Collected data
################

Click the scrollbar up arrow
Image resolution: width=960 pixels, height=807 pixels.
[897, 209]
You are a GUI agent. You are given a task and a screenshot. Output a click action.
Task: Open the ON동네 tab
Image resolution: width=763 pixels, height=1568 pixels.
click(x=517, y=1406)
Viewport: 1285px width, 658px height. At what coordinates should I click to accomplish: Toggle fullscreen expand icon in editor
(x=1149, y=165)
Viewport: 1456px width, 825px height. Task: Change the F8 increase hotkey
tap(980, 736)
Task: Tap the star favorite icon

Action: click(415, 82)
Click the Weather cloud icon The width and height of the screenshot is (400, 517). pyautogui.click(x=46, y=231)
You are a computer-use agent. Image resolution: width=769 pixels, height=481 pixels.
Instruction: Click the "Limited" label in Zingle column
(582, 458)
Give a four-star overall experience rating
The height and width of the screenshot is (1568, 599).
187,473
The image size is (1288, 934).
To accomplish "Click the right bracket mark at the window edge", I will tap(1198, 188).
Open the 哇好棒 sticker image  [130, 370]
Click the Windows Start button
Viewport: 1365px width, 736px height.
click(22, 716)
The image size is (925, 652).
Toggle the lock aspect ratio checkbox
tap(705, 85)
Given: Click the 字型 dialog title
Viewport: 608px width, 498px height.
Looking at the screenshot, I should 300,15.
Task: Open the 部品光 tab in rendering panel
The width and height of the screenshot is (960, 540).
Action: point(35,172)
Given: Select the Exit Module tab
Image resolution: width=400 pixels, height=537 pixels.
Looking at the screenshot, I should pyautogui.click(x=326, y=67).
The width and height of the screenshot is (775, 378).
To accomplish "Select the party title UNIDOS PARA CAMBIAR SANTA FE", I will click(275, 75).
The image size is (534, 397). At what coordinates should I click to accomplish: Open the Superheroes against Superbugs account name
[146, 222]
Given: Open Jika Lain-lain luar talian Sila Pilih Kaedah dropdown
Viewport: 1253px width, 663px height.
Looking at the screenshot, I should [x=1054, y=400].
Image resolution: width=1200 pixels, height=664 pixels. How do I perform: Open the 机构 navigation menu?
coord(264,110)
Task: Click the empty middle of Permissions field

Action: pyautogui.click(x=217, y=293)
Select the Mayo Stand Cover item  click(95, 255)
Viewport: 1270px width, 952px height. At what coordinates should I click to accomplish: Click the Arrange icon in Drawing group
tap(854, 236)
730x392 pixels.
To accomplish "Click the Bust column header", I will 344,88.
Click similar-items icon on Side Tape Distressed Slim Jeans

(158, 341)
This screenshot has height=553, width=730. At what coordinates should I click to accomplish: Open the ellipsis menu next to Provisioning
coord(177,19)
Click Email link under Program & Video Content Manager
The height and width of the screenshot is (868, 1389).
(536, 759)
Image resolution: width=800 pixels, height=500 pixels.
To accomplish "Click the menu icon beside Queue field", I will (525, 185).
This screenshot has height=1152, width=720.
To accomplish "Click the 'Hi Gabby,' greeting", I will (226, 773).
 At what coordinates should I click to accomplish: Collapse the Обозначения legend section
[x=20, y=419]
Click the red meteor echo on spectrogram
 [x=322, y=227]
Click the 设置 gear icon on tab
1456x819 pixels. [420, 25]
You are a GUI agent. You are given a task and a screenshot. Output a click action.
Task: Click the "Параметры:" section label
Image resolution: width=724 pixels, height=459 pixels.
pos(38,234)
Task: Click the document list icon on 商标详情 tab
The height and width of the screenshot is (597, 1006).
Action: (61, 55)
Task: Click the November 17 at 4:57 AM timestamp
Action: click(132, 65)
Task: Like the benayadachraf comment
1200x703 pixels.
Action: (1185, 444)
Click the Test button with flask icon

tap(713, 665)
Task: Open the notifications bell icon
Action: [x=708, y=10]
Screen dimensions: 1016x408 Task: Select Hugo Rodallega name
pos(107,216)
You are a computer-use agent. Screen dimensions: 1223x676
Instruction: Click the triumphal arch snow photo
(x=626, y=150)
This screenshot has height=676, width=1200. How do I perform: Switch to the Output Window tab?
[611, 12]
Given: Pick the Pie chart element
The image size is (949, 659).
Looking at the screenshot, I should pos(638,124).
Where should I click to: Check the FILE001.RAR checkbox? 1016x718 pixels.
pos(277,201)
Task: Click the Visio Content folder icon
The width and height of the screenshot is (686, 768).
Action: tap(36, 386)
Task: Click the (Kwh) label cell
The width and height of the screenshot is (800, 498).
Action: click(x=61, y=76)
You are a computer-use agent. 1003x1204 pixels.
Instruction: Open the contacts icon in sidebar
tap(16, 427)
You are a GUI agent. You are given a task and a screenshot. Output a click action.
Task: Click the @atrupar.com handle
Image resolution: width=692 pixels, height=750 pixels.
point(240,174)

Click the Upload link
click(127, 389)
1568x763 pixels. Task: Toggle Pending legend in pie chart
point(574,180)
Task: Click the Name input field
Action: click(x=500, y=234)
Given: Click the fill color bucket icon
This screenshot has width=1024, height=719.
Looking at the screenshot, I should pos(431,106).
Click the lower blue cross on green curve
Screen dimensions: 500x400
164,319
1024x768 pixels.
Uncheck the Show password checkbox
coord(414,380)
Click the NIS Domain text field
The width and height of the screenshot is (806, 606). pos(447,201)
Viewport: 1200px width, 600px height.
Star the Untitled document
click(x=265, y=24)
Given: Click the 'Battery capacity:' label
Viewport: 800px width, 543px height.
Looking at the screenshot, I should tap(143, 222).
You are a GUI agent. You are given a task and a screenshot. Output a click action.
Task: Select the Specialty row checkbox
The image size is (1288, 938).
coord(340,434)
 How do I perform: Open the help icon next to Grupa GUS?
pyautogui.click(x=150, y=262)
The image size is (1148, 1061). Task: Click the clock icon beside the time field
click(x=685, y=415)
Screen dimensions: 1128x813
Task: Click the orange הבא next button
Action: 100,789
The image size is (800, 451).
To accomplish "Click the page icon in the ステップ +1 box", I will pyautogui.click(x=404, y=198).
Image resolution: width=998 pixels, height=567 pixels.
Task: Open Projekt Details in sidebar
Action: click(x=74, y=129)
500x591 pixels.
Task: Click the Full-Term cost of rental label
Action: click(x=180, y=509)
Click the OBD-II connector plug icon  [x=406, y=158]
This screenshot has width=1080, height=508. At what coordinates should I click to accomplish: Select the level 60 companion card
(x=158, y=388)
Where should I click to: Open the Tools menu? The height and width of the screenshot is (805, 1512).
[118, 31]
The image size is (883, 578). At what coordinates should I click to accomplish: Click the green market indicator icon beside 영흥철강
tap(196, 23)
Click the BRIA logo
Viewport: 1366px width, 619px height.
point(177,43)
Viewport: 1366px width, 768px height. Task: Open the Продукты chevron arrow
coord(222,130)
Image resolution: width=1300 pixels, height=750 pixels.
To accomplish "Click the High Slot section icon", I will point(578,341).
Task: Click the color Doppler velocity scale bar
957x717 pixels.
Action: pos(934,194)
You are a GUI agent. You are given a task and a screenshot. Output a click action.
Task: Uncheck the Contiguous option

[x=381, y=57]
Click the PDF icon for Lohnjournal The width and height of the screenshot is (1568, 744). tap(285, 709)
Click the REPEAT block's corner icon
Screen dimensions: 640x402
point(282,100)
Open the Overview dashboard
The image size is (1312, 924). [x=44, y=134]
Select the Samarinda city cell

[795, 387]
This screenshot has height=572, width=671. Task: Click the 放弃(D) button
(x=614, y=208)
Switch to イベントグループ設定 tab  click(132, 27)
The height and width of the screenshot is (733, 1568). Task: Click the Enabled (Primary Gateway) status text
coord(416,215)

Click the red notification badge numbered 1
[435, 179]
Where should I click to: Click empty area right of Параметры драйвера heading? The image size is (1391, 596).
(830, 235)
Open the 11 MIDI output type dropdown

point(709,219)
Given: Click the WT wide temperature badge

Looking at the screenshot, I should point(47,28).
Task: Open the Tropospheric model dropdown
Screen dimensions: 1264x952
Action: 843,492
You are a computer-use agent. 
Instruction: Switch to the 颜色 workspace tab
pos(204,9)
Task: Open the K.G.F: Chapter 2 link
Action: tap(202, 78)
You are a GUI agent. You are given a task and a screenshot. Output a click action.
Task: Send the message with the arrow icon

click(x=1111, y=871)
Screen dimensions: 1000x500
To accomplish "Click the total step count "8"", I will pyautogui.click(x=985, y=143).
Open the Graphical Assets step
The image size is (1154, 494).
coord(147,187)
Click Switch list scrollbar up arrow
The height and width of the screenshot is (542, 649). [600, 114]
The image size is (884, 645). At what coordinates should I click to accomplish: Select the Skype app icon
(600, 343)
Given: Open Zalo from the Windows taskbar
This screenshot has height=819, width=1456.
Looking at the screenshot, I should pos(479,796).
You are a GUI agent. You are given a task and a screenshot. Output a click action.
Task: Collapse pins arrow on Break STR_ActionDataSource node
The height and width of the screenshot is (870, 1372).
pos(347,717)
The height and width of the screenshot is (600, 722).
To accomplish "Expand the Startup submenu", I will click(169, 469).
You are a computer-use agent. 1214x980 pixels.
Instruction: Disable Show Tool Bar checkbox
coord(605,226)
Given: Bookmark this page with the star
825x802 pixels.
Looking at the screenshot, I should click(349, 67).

################

TASK ITEM -
Your answer must consist solely of the lines above between the line holding "1200x703 pixels." and the line holding "You are a computer-use agent. Screen", inclusive, copied exactly.

ANSWER BOX -
1200x703 pixels.
Action: (1185, 444)
Click the Test button with flask icon

tap(713, 665)
Task: Open the notifications bell icon
Action: [x=708, y=10]
Screen dimensions: 1016x408 Task: Select Hugo Rodallega name
pos(107,216)
You are a computer-use agent. Screen dimensions: 1223x676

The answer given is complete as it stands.